The what I want vs. what’s expected equation breaks down with Joan and her husband, as well.  When you look at Joan’s situation, the simplistic theory that there’s a real self with wants underneath all those layers of expectation seems inadequate to explain Joan’s pain.  On the contrary, Joan is caught in a tug-of-war of different expectations.  Her work expectations conflict with her family expectations.  Her expectation that she and her husband should start a family conflicts with his duty---which is another word for “expectation"---to serve in Vietnam, where he will undoubtedly be deployed.  Even, I think, the discussion about Joan’s previous abortions indicates how much life is often just a matter of conflicting expectations.  Is there any doubt that she had to get those abortions?  But if the one non-physician abortion resulted in sterility that prevented her from filling the expectation that she have children, then we can imagine that there would be much tongue-clucking about that. 

It’s interesting to me that it’s now, when Joan and her husband are basically stuck in this trap, that we finally see a spark of love between them.  It’s like hopelessness has given them a little space to look at each other for the first time.

We know what Joan wants, of course.  She wants a calm, peaceful life full of love and a work environment where she’s respected for her immense professionalism and talent.  But what’s expected of women at that time is to be too feeble-minded to handle all that.  Is Joan’s ability to defy what’s expected---and get Lane to apologize---a triumph over what’s wanted over what’s expected?  Or is it just a matter of what’s right and frankly what’s obvious winning out? 

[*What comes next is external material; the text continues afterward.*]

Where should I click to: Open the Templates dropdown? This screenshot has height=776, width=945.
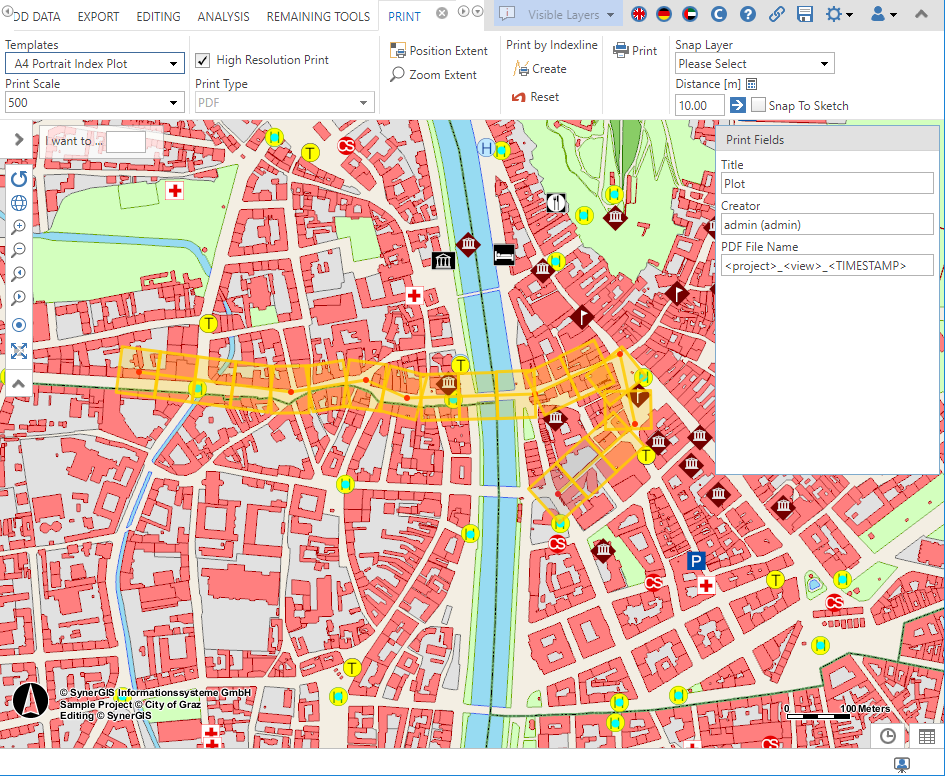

And let’s not forget about the role chance plays in life.  Lane does what’s expected in sending flowers to his wife, but by a sheer accident, the flowers end up bringing an end to his marriage.  (By the way, that scene more than any was causing flipping out in our living room. It was a small but cutting example of how the writers on “Mad Men” don’t shy away from the various ways that life can really screw you over.) Lane likes to exert control over his world, but that is impossible some times.  Still, I have a suspicion that he’ll be able to walk away from his night of debauchery with Don and back into his regular, controlled life.  Meanwhile Don is laying on his bed, staring into the abyss.  Glib little slogans that would reduce our choices to slot A or B don’t work in the real world.  And now, more than ever, there are no rules.

Obviously, I’m of the opinion that Don should have told Anna. But what do you think?  Was he in the right keeping the news to himself?